Photo by PoPville flickr user Victoria Pickering
From the Mayor’s Office:
“The U.S. Census Bureau announced today that the District of Columbia’s population gained another 12,392 residents between July 1, 2014 to July 1, 2015. The District’s 2015 population estimate is now at 672,228, a 1.9 percent increase over the revised 2014 population number of 659,836. These numbers mean the District is again adding just over 1,000 residents a month.
The continued growth in residents demonstrates that the District remains an attractive place to live and work. The District has added more than 70,000 residents since the 2010 census and just over 100,000 residents in the 15 years since the census in 2000. This trend puts the District on track to bypass its previous peak population in 1950 of 802,000 within the next two decades.
“I am encouraged by the new census numbers,” said Mayor Muriel Bowser. “More and more people are choosing to call the District of Columbia ‘home,’ and my Administration is working hard to sustain our growth and to ensure that residents in all eight wards share in our prosperity. By expanding affordable housing, striving for world-class schools, and creating pathways to the middle class, we are making the District of Columbia a great place to reside, work, and play, whether you have lived here five minutes or five generations.”
According to the U.S. Census Bureau, the main driver of the increase was domestic and international migration—people moving to the District from other parts of the United States, and from abroad. Between July 2014 and July 2015, in addition to the natural increase (births minus deaths) of 4,375 residents, a total of 8,282 more people moved into the District than moved out. Of these 8,282 net new residents to the city, 3,731 more people moved from other U.S. states than moved out and 4,551 more moved to the District from other countries than the number of residents that left the District for other countries. While net international migration made a greater contribution to the District’s population growth than net domestic migration, net domestic migration has grown four times its previous year total and demonstrates that the District continues to attract residents from other U.S. states.

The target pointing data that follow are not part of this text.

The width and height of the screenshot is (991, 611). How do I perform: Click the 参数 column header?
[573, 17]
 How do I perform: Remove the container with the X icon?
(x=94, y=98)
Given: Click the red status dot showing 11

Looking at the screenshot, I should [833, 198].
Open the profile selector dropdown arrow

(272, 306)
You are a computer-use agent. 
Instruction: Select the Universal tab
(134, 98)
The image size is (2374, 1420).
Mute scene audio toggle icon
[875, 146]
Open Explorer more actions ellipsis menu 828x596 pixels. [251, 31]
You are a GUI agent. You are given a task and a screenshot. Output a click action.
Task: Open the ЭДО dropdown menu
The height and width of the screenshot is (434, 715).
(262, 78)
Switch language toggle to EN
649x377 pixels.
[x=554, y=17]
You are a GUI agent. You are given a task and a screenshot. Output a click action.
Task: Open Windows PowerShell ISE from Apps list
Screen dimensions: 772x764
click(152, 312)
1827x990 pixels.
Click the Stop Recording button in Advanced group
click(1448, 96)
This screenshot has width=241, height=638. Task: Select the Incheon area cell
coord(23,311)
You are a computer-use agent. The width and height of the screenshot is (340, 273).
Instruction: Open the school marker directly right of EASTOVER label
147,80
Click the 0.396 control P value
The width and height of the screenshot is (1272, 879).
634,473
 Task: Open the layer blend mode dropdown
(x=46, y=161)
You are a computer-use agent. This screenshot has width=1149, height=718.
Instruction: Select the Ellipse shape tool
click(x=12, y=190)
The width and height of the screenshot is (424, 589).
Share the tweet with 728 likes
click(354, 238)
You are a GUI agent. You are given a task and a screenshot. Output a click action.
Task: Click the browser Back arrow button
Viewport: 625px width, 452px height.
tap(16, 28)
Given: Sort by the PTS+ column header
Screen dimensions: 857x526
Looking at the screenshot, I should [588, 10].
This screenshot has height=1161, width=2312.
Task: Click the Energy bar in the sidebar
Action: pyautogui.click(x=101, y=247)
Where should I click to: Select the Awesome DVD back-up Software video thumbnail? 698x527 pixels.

The District’s baby boom also continued into 2015. More than 9,400 babies were born to District resident mothers each year since 2013.
“We have been planning with this growth in mind,” said Eric D. Shaw, Director of the DC Office of Planning (OP), which houses the District’s State Data Center. “And we continue to plan for not the just the overall growth, but recognize that we need to be responsive to the changing characteristics of the population, more specifically children and families.”